%%

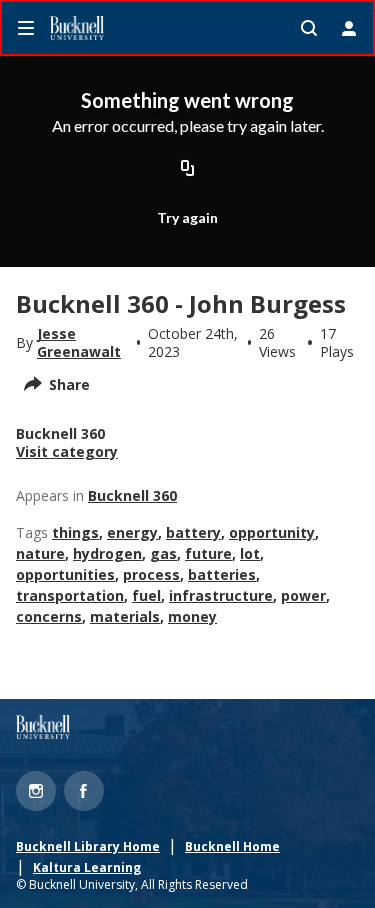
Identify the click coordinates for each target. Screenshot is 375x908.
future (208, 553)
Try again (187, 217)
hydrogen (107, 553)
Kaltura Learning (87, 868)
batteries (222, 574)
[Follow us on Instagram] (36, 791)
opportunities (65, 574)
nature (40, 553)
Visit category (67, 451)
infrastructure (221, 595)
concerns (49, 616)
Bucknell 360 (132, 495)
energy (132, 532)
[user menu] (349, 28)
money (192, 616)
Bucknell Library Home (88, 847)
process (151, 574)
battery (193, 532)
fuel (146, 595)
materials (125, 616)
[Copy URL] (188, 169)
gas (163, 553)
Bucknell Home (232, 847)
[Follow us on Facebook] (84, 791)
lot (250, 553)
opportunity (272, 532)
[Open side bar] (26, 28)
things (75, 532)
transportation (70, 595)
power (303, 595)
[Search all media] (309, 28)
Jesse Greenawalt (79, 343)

%%

PROBLEM TO SOLVE:
Pictures excluded, quote all the data above exactly.

WRITTEN RESPONSE:
Identify the click coordinates for each target. Screenshot is 375x908.
future (208, 553)
Try again (187, 217)
hydrogen (107, 553)
Kaltura Learning (87, 868)
batteries (222, 574)
[Follow us on Instagram] (36, 791)
opportunities (65, 574)
nature (40, 553)
Visit category (67, 451)
infrastructure (221, 595)
concerns (49, 616)
Bucknell 360 (132, 495)
energy (132, 532)
[user menu] (349, 28)
money (192, 616)
Bucknell Library Home (88, 847)
process (151, 574)
battery (193, 532)
fuel (146, 595)
materials (125, 616)
[Copy URL] (188, 169)
gas (163, 553)
Bucknell Home (232, 847)
[Follow us on Facebook] (84, 791)
lot (250, 553)
opportunity (272, 532)
[Open side bar] (26, 28)
things (75, 532)
transportation (70, 595)
power (303, 595)
[Search all media] (309, 28)
Jesse Greenawalt (79, 343)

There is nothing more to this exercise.